■ WHAT IS REQUIRED: Every record here must be copied exactly, except for the images it holds.

(Beginning of AVAILABLE RECORDS)

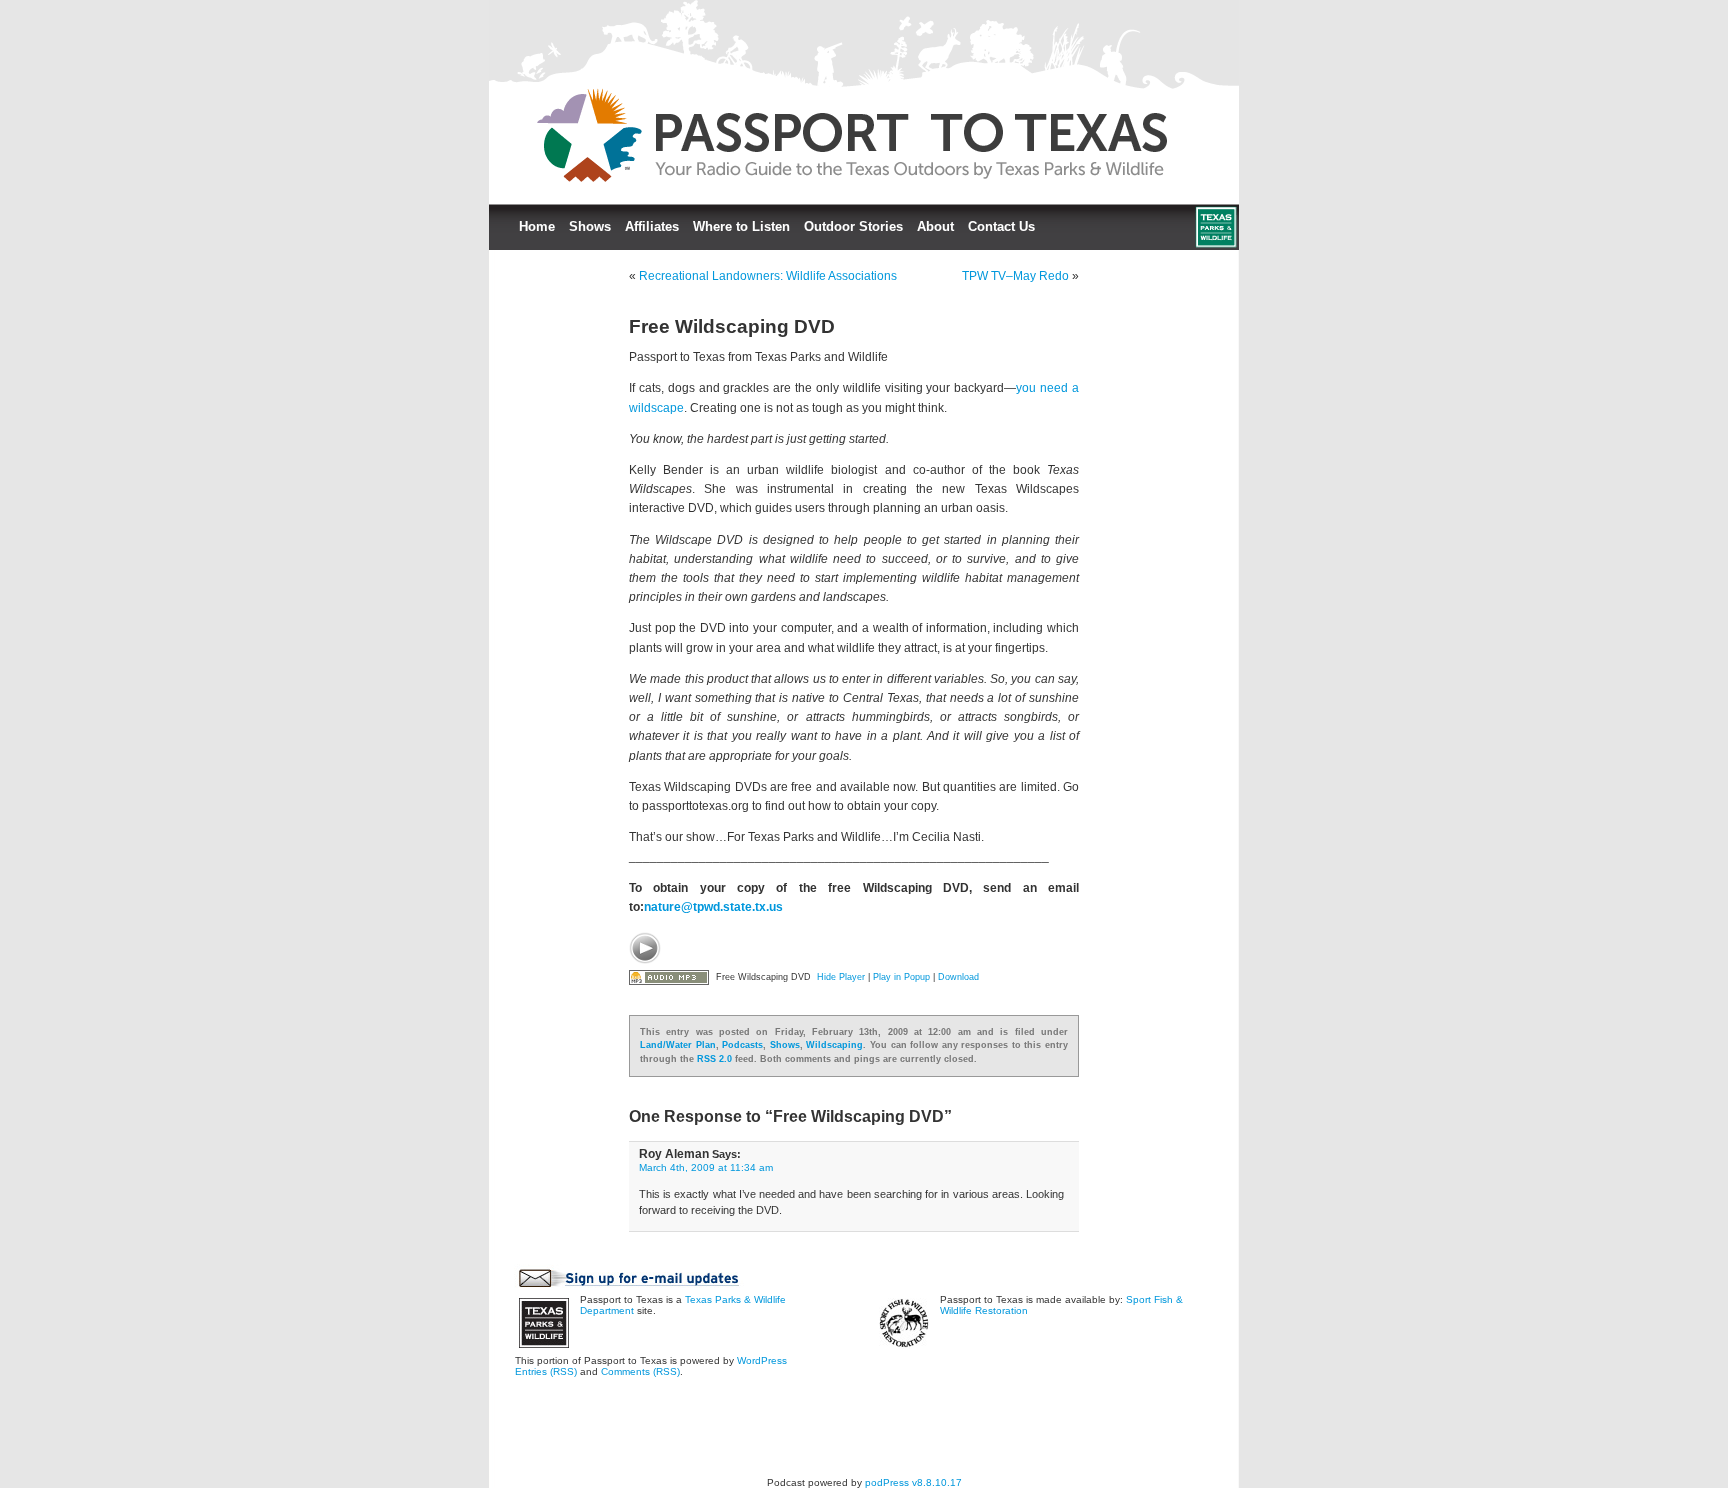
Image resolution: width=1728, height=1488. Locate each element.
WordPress (762, 1360)
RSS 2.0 (714, 1059)
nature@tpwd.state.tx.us (713, 907)
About (935, 226)
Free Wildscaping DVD (732, 326)
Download (958, 977)
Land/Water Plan (678, 1045)
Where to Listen (741, 226)
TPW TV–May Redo (1015, 276)
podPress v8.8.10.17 (913, 1482)
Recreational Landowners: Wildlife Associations (768, 276)
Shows (590, 226)
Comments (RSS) (640, 1371)
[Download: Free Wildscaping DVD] (669, 977)
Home (537, 226)
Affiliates (652, 226)
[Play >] (645, 948)
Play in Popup (901, 977)
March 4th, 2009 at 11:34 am (706, 1167)
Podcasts (742, 1045)
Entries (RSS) (546, 1371)
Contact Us (1001, 226)
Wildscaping (834, 1045)
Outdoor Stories (853, 226)
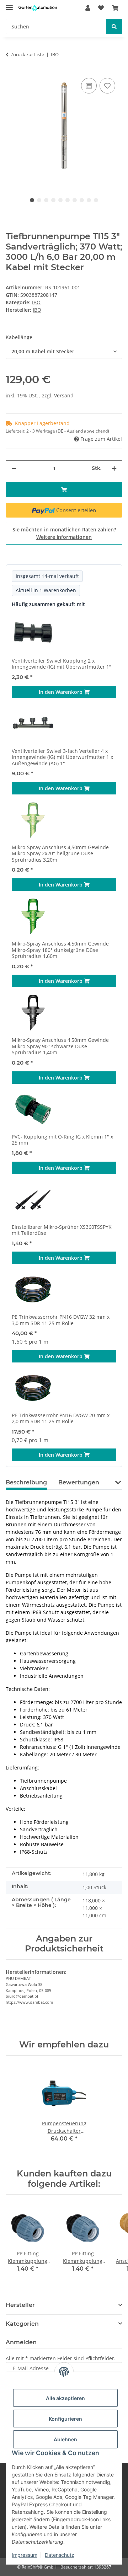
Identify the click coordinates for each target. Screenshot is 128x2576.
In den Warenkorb (61, 692)
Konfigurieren (65, 2419)
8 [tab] (82, 200)
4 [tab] (53, 200)
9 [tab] (89, 200)
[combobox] (64, 351)
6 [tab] (67, 200)
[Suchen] (114, 26)
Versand (64, 395)
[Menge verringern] (14, 468)
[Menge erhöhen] (114, 468)
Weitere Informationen (64, 537)
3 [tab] (46, 200)
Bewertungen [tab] (78, 1482)
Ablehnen (65, 2439)
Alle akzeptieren (65, 2398)
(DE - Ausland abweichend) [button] (82, 431)
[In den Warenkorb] (64, 489)
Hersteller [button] (20, 2305)
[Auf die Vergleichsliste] (89, 85)
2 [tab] (39, 200)
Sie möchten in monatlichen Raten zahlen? (64, 533)
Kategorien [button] (22, 2323)
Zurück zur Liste (27, 54)
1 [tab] (32, 200)
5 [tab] (60, 200)
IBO (36, 302)
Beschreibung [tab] (26, 1482)
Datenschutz (59, 2555)
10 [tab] (96, 200)
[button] (87, 8)
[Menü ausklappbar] (9, 4)
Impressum (24, 2555)
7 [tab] (75, 200)
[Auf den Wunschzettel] (107, 85)
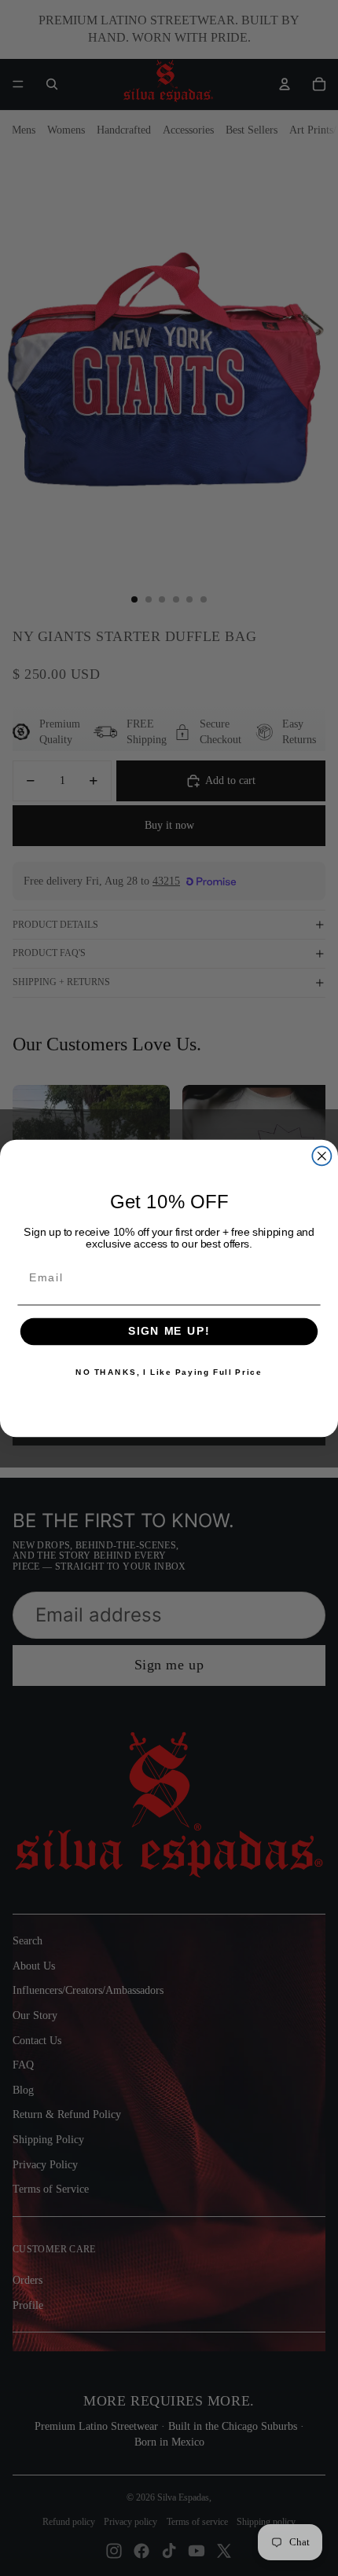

(End of AVAILABLE RECORDS)

■ PROBLEM SOLUTION:
Image resolution: width=1728, height=1488. Locate each element.
WordPress (762, 1360)
RSS 2.0 (714, 1059)
nature@tpwd.state.tx.us (713, 907)
About (935, 226)
Free Wildscaping DVD (732, 326)
Download (958, 977)
Land/Water Plan (678, 1045)
Where to Listen (741, 226)
TPW TV–May Redo (1015, 276)
podPress v8.8.10.17 (913, 1482)
Recreational Landowners: Wildlife Associations (768, 276)
Shows (590, 226)
Comments (RSS) (640, 1371)
[Download: Free Wildscaping DVD] (669, 977)
Home (537, 226)
Affiliates (652, 226)
[Play >] (645, 948)
Play in Popup (901, 977)
March 4th, 2009 at 11:34 am (706, 1167)
Podcasts (742, 1045)
Entries (RSS) (546, 1371)
Contact Us (1001, 226)
Wildscaping (834, 1045)
Outdoor Stories (853, 226)
Identify the click coordinates for each target. Screenshot is 128x2576.
In den Warenkorb (61, 692)
Konfigurieren (65, 2419)
8 [tab] (82, 200)
4 [tab] (53, 200)
9 [tab] (89, 200)
[combobox] (64, 351)
6 [tab] (67, 200)
[Suchen] (114, 26)
Versand (64, 395)
[Menge verringern] (14, 468)
[Menge erhöhen] (114, 468)
Weitere Informationen (64, 537)
3 [tab] (46, 200)
Bewertungen [tab] (78, 1482)
Ablehnen (65, 2439)
Alle akzeptieren (65, 2398)
(DE - Ausland abweichend) [button] (82, 431)
[In den Warenkorb] (64, 489)
Hersteller [button] (20, 2305)
[Auf die Vergleichsliste] (89, 85)
2 [tab] (39, 200)
Sie möchten in monatlichen Raten zahlen? (64, 533)
Kategorien [button] (22, 2323)
Zurück zur Liste (27, 54)
1 [tab] (32, 200)
5 [tab] (60, 200)
IBO (36, 302)
Beschreibung [tab] (26, 1482)
Datenschutz (59, 2555)
10 [tab] (96, 200)
[button] (87, 8)
[Menü ausklappbar] (9, 4)
Impressum (24, 2555)
7 [tab] (75, 200)
[Auf den Wunschzettel] (107, 85)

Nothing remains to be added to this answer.